## TASK REQUIREMENTS
From the data below, extract the lines running from the line that contains "The width and height of the screenshot is (770, 578)." through the line that contains "will [x=168, y=68].", including both, and reproduce them without any change.

## DATASET EXCERPTS
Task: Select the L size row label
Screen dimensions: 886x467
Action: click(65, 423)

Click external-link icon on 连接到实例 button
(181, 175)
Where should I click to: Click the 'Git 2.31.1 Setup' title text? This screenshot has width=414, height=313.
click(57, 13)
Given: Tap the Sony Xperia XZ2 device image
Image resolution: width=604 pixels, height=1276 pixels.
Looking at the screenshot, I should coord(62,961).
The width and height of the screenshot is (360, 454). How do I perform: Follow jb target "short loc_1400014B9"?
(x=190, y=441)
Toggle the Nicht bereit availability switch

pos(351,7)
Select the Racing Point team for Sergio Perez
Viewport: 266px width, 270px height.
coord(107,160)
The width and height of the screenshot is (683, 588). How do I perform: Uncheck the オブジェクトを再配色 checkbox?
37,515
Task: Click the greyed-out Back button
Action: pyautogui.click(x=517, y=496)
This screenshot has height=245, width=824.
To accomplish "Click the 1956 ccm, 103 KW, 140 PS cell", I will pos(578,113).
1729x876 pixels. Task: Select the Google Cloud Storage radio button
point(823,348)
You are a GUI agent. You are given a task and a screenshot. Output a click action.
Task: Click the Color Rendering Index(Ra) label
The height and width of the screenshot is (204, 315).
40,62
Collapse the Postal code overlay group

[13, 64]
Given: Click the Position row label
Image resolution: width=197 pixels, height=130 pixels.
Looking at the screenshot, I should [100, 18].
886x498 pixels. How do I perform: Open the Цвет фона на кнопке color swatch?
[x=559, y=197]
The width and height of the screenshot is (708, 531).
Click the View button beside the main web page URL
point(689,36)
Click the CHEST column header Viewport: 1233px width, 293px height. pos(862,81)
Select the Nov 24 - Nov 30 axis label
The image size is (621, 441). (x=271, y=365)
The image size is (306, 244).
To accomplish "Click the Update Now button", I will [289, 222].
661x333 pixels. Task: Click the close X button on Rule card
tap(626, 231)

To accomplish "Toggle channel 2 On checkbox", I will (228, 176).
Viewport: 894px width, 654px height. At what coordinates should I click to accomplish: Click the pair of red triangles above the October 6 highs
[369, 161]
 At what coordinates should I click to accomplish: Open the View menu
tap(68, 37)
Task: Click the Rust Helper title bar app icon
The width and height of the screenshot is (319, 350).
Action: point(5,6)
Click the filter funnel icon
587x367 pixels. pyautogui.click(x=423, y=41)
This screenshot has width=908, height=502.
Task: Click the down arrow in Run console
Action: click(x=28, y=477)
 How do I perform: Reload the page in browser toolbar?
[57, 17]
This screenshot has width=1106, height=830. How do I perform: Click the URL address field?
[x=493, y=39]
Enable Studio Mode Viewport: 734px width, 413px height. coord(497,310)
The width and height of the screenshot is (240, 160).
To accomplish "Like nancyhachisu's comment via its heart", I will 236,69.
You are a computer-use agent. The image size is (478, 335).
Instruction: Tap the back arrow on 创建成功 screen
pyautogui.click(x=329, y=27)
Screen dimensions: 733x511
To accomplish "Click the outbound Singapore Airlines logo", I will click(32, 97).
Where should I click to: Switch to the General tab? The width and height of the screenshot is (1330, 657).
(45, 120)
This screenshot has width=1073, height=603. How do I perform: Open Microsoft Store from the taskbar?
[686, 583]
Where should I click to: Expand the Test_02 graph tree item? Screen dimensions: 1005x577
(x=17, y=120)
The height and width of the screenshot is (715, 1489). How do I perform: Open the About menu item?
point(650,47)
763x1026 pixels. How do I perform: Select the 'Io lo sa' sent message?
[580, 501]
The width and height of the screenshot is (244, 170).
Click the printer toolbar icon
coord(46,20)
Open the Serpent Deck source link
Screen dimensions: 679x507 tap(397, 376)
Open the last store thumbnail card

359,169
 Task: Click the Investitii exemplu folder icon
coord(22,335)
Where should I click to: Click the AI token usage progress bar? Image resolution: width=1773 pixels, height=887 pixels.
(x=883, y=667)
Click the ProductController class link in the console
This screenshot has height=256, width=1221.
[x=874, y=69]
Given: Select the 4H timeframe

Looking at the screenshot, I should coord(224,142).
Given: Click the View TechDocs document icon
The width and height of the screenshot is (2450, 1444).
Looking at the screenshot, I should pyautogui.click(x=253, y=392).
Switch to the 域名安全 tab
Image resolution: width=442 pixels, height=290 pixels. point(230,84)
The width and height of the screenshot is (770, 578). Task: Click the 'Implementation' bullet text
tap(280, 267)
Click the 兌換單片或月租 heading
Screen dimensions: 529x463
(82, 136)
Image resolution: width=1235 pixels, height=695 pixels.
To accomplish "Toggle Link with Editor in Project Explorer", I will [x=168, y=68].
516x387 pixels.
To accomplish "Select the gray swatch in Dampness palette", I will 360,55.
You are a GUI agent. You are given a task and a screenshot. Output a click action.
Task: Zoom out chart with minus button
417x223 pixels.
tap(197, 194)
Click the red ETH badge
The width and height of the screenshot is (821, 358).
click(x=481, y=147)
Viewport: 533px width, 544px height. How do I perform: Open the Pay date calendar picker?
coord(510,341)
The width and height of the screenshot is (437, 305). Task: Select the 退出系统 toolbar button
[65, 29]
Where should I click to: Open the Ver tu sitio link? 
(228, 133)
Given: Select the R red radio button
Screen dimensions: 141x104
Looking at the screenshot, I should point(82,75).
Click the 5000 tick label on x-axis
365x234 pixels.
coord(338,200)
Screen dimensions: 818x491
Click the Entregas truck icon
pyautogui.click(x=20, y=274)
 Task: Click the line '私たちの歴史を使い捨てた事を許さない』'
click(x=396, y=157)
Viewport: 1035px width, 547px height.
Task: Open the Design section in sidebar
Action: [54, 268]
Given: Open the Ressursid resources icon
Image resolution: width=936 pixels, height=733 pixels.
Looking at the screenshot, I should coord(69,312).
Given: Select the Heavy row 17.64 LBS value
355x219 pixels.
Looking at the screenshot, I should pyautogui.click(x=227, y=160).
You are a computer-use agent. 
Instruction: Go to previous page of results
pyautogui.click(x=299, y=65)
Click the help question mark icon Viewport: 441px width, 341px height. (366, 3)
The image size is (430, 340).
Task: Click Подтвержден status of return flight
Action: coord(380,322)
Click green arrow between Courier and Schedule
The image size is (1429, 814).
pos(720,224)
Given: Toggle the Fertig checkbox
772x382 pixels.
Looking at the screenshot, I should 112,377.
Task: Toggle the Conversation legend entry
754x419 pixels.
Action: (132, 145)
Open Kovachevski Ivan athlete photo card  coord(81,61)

## ANSWER BELOW
The width and height of the screenshot is (770, 578). Task: Click the 'Implementation' bullet text
tap(280, 267)
Click the 兌換單片或月租 heading
Screen dimensions: 529x463
(82, 136)
Image resolution: width=1235 pixels, height=695 pixels.
To accomplish "Toggle Link with Editor in Project Explorer", I will [x=168, y=68].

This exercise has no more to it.